One of the first things to do is perform an ECU code readout with a portable scan tool to see if any fault codes are set. The tool can be purchased at most auto parts stores. Post the actual codes here on the forum so that we may be able to help you further. If there is one or more fault codes set, they can help point to the malfunction. If you have a copy of the FSM for your vehicle, the code readout procedure is described there along with a listing of codes. You can download a copy of the FSM sections from the Nico Club web site; here's the URL: http://www.********.com/FSM/ (replace the asterisks with "nico club" spelled as one word). The section EC.PDF is the one you need to read.

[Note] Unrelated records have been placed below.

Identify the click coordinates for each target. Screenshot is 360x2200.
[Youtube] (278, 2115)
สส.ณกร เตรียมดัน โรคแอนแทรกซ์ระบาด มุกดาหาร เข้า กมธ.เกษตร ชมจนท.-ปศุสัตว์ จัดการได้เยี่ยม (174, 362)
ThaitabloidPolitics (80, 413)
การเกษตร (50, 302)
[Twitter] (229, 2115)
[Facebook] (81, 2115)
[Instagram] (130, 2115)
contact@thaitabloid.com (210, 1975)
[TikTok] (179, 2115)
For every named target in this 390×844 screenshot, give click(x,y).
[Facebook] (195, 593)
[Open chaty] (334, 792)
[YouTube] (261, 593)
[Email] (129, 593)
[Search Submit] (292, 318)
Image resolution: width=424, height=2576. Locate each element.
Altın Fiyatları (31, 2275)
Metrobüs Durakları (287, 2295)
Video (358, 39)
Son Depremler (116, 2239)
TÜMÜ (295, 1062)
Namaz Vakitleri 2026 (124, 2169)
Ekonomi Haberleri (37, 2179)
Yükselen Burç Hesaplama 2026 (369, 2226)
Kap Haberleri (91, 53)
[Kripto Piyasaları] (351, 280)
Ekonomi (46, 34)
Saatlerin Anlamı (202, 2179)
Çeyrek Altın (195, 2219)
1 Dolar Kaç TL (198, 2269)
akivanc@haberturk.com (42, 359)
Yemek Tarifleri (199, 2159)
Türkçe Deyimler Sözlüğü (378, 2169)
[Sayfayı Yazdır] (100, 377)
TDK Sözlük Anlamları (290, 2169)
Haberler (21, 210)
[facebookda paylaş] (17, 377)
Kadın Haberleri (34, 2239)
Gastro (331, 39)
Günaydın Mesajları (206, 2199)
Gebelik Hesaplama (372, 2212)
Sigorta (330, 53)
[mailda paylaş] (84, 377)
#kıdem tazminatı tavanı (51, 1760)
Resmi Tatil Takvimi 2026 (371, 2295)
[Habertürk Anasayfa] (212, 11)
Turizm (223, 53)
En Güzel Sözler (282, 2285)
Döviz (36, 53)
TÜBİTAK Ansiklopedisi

At this point you'll have to determine if there's an ignition or fuel delivery problem:

The fuel injector may not be firing. This can be tested with a "noid" light probe for the injector harness connector.

Pull the coil pack to test; use a spare spark plug in the coil pack to test; ground the plug base with a jumper wire to the engine block; see if you're getting a spark when starting the engine.


----------



## Spbynack (Dec 23, 2016)

Yes sorry we did run the codes and it came up p0300 for random misfire we found out that the 3rd cylinder was not firing at all.we ran tests on the power running to the coil packs and the fuel injector and found they are both getting power we then replaced the fuel injector in the 3rd cylinder and that didn't change anything we looked at the spark plugs and pulled out each one and found that when we pulled out the 3rd plug and coil the engine didn't change we ran a single cylinder compression test and found that the 3rd cylinder is running at about 125


----------



## rogoman (Dec 16, 2004)

Just because you're getting a constant 12 volts to the coil pac and the fuel injector doesn't mean that they are operating correctly. You haven't gone far enough with your diagnosis. Like my post suggests, the fuel injector may not be firing (not getting pulsed by the CPU). This can be tested with a "noid" light probe for the injector harness connector. To see if there's an ignition failure, pull the coil pack to test; use a spare spark plug in the coil pack to test; ground the plug base with a jumper wire to the engine block; see if you're getting a spark when starting the engine.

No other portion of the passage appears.